Design The frequencies of subcutaneous, abdominal and laryngeal attacks were recorded each year.
Results The annual frequency of all the three types of attacks was significantly lower during the first year of danazol treatment, compared to the last year before baseline. During subsequent years in Hungarian patients, the frequency of both subcutaneous and abdominal attacks – but not that of laryngeal attacks – increased significantly. In the case of abdominal attacks, a significant increase in the attack frequency was observed only in female patients. In the German cohort, by contrast, no change in the frequency of either type of attack was found during the 6-year study period.

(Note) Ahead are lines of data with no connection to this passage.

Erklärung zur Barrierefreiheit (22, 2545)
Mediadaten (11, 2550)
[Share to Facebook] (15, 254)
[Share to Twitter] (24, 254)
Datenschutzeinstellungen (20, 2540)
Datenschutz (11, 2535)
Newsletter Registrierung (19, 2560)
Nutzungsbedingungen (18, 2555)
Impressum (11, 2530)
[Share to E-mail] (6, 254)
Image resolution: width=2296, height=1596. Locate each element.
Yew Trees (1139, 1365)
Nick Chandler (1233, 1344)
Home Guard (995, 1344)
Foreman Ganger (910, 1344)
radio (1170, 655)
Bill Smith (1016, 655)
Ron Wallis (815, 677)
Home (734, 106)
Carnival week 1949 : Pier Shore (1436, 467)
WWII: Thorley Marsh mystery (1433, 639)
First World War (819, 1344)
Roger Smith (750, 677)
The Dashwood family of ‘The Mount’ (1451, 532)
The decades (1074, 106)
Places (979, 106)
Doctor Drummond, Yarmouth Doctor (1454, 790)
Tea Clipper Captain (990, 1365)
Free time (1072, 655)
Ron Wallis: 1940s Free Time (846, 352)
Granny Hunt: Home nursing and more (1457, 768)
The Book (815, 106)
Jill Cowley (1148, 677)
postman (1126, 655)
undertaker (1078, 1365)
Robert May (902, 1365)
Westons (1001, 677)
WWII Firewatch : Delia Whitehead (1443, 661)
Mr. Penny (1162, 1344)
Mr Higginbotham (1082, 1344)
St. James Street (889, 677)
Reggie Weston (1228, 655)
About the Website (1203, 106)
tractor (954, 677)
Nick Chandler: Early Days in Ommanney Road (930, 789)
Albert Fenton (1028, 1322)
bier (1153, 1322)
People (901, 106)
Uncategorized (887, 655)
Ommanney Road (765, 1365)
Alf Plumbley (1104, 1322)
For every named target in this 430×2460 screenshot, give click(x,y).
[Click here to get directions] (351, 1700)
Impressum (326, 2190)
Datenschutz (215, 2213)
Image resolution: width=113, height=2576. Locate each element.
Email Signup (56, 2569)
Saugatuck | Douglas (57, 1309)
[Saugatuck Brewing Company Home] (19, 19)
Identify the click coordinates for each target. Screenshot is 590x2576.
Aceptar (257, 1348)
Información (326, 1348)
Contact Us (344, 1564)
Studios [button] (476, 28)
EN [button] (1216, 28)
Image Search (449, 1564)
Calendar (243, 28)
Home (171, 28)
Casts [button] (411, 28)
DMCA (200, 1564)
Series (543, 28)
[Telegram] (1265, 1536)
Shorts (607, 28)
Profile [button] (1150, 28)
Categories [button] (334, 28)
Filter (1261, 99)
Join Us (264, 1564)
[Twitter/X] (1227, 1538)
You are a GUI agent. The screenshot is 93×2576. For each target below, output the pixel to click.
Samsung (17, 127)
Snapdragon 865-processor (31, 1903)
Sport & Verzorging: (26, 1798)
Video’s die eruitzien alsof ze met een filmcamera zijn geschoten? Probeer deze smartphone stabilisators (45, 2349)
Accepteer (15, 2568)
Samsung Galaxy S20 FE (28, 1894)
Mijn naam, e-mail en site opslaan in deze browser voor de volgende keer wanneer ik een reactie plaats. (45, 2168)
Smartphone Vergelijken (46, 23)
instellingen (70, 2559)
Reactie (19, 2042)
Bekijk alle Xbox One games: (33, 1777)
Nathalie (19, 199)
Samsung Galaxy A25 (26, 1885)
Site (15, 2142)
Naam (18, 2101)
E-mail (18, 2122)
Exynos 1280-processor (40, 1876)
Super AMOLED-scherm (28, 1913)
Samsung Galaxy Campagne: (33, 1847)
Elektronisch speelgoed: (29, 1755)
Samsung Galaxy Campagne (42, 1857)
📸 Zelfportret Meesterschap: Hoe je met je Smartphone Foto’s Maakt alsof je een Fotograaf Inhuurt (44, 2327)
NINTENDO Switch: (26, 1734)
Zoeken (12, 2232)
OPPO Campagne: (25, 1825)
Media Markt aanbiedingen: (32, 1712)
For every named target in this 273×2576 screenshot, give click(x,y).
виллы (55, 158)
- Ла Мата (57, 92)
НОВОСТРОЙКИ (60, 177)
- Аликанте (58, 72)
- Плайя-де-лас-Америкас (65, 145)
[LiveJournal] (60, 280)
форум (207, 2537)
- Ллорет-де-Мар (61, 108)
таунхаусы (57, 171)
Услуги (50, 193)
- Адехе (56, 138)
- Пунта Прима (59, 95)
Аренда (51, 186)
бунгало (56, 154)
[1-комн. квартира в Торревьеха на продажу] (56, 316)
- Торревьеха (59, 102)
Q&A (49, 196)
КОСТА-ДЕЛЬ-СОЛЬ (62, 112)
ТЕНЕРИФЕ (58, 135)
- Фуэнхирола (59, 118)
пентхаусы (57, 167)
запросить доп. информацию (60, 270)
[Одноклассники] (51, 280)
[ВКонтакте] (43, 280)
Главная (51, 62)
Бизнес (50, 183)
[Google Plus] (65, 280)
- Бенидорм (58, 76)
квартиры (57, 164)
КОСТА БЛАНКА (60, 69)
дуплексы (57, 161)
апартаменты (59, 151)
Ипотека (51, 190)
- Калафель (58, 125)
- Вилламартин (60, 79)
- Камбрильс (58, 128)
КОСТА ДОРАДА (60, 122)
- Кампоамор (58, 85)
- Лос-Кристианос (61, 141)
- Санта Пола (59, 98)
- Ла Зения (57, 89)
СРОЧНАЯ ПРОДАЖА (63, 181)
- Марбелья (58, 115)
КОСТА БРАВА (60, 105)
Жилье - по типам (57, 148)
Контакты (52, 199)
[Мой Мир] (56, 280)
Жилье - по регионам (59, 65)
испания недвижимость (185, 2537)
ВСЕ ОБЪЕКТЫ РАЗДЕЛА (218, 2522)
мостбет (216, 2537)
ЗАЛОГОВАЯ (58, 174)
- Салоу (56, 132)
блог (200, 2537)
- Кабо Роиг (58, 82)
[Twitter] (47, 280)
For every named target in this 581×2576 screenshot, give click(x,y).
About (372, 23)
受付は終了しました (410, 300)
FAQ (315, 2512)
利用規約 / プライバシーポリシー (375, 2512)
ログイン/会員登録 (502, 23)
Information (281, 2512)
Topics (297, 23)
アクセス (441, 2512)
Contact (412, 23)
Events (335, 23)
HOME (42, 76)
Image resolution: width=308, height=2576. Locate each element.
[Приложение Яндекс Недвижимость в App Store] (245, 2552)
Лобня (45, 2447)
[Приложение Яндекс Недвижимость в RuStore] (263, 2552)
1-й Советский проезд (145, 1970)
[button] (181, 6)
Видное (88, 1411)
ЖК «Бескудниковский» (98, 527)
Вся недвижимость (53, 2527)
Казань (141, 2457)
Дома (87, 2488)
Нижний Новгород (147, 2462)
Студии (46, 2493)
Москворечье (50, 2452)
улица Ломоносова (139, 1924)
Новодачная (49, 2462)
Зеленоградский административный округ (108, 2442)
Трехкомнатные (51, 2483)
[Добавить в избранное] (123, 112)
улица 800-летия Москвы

Conclusions The differences observed between these cohorts cannot be related to drug dose, the age or gender distribution of subjects or the age at the onset of symptoms or the length of diagnostic delay in the patients. There were, however, marked differences in the baseline pattern of attacks: significantly – 3 times – more abdominal attacks were recorded in German patients. Further studies are necessary to clarify the mechanism of these findings.